Quiet descended on her, calm, content, as her needle, drawing the silk smoothly to its gentle pause, collected the green folds together and attached them, very lightly, to the belt. So on a summer’s day waves collect, overbalance, and fall; collect and fall; and the whole world seems to be saying ‘that is all’ more and more ponderously, until even the heart in the body which lies in the sun on the beach says too, That is all. Fear no more, says the heart. Fear no more, says the heart, committing its burden to some sea, which sighs collectively for all sorrows, and renews, begins, collects, lets fall. And the body alone listens to the passing bee; the wave breaking; the dog barking, far away barking and barking.

Woolf’s fascination with gender identities and with women’s lives, histories and fictions shaped her writing profoundly. Her gently subverting feminist messages are a common thread found throughout Mrs Dalloway.

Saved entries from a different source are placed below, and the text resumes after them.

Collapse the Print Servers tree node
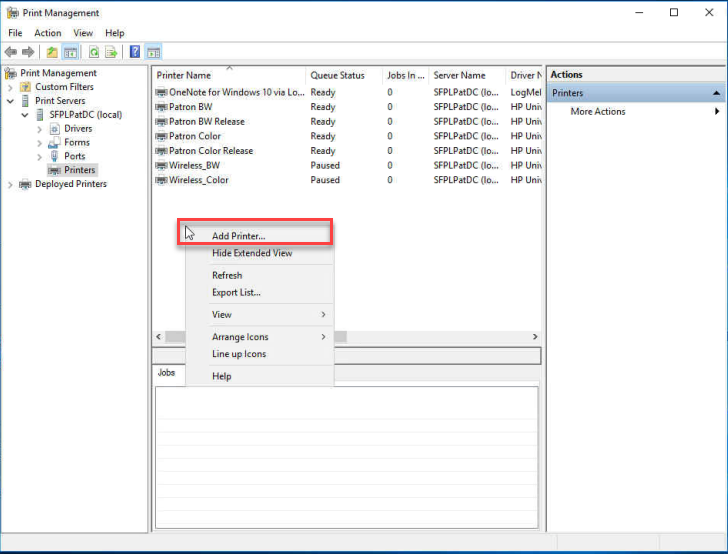 (x=11, y=101)
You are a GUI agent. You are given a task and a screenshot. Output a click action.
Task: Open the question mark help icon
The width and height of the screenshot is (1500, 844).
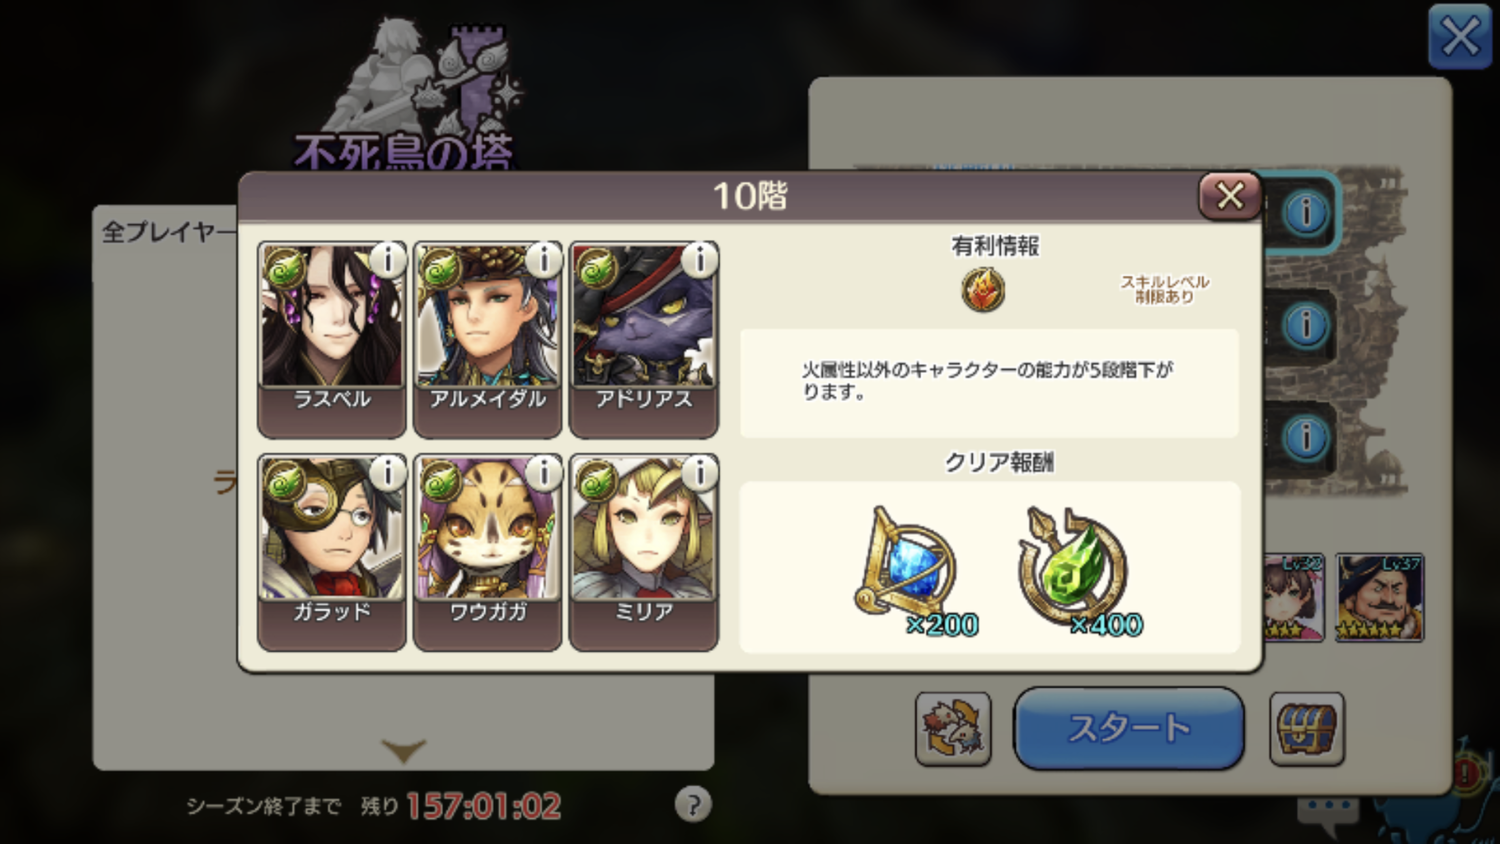pos(693,804)
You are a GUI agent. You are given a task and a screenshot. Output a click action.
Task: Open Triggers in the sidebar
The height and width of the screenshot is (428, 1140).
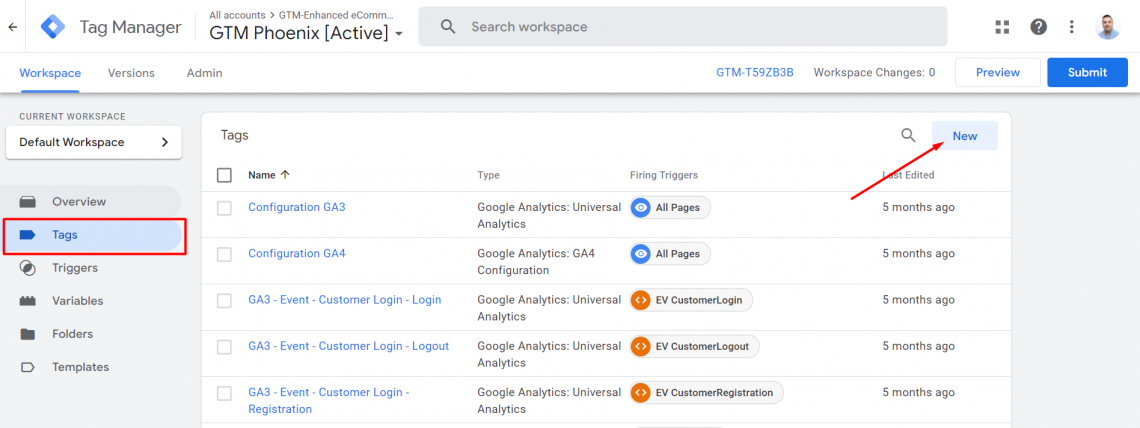(75, 268)
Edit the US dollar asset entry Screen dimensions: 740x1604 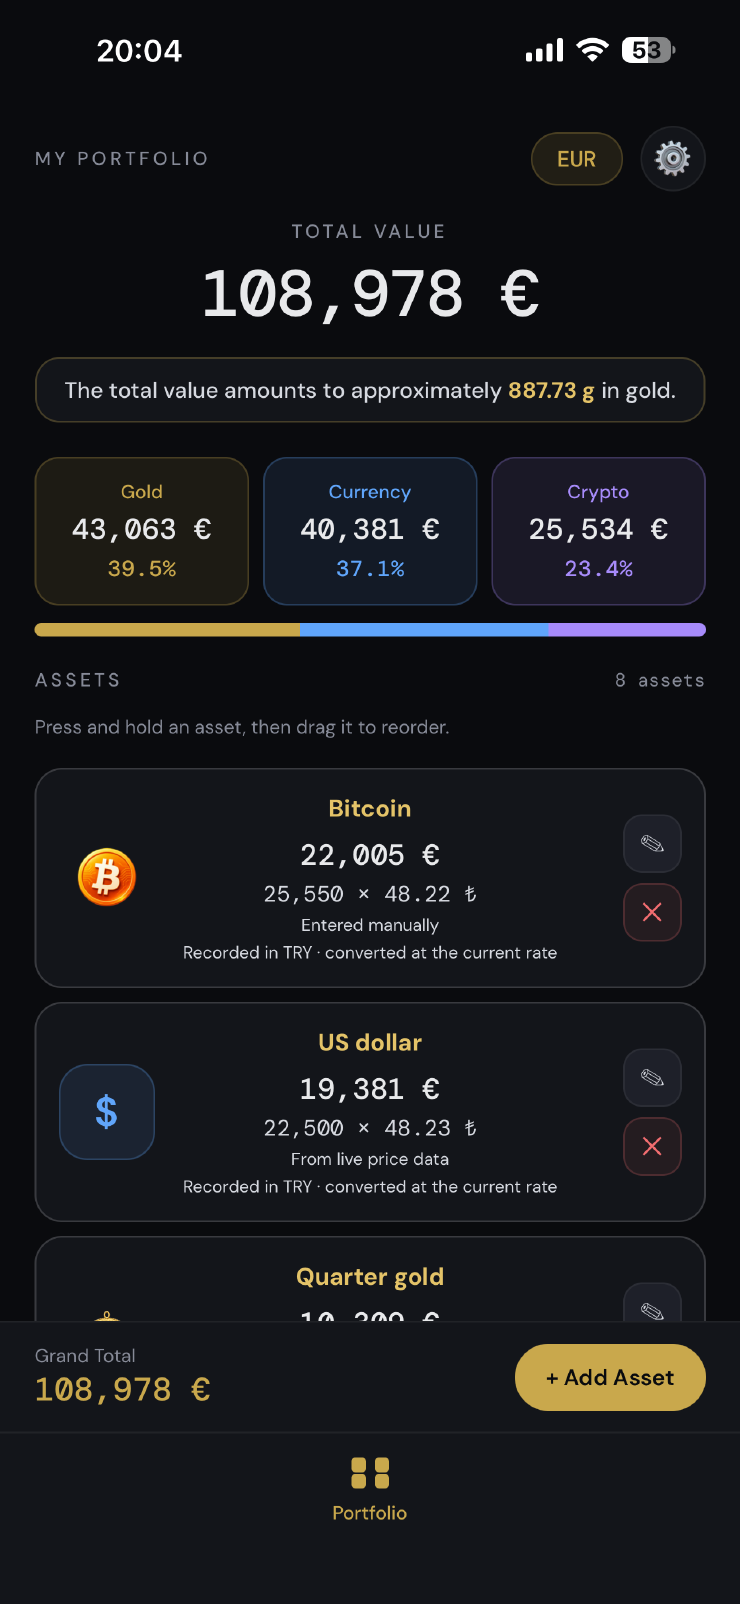click(652, 1078)
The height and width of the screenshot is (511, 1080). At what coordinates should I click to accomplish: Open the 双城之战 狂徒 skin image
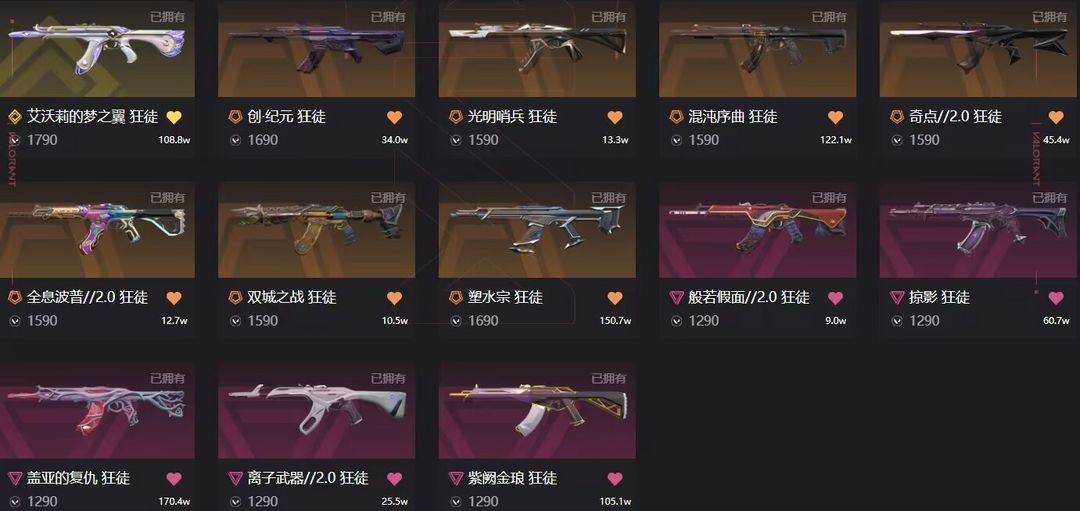coord(317,229)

The storytelling is sometimes armed with sarcasm:


Lady Bruton often suspended judgement upon men in deference to the mysterious accord in which they, but no woman, stoof to the laws of the universe; knew how to put things; knew what was said; so that if Richard advised her, and Hugh wrote for her, she was sure of being somehow right.


She speaks directly to the concerns of male gaze with her lyrical, poetic language, restoring autonomy to her female characters with a few simple brushstrokes:


People were beginning to compare her to poplar trees, early dawn, hyacinths, fawns, running water, and garden lilies; and it made her life a burden to her, for she so much preferred being left alone to do what she liked in the country, but they would compare her to lilies, and had to go to parties, and London was so dreary compared with being alone in the country with her father and the dogs.


Capturing emotions with a terrifying sensibility, her prose carries within them a vehement critique of society where a woman’s place is bounded by the four walls of a household:


…Sweet was her smile, swift her submission; dinner in Harley Street, numbering eight or nine courses, feeding ten or fifteen guests of the professional classes, was smooth and urbane. Only as the evening wore on a very slight dulness, or uneasiness perhaps, a nervous twitch, fumble, stumble and confusion indicated, what it was really painful to believe - that the poor lady lied. Once, long ago, she had caught salmon freely; now, quick to minister to the craving which lit her husband’s eye so oilily for dominion, for power, she cramped, squeezed, pared, pruned, drew back, peeped through, so that without knowing precisely what made the evening disagreeable, and caused this pressure on the top of the head, disagreeable it was.


Woolf’s depiction of the human condition - especially that of the female - is one that challenges, provokes, inspires and moves. This is perhaps why, after almost 100 years, her writing still resonates with us today.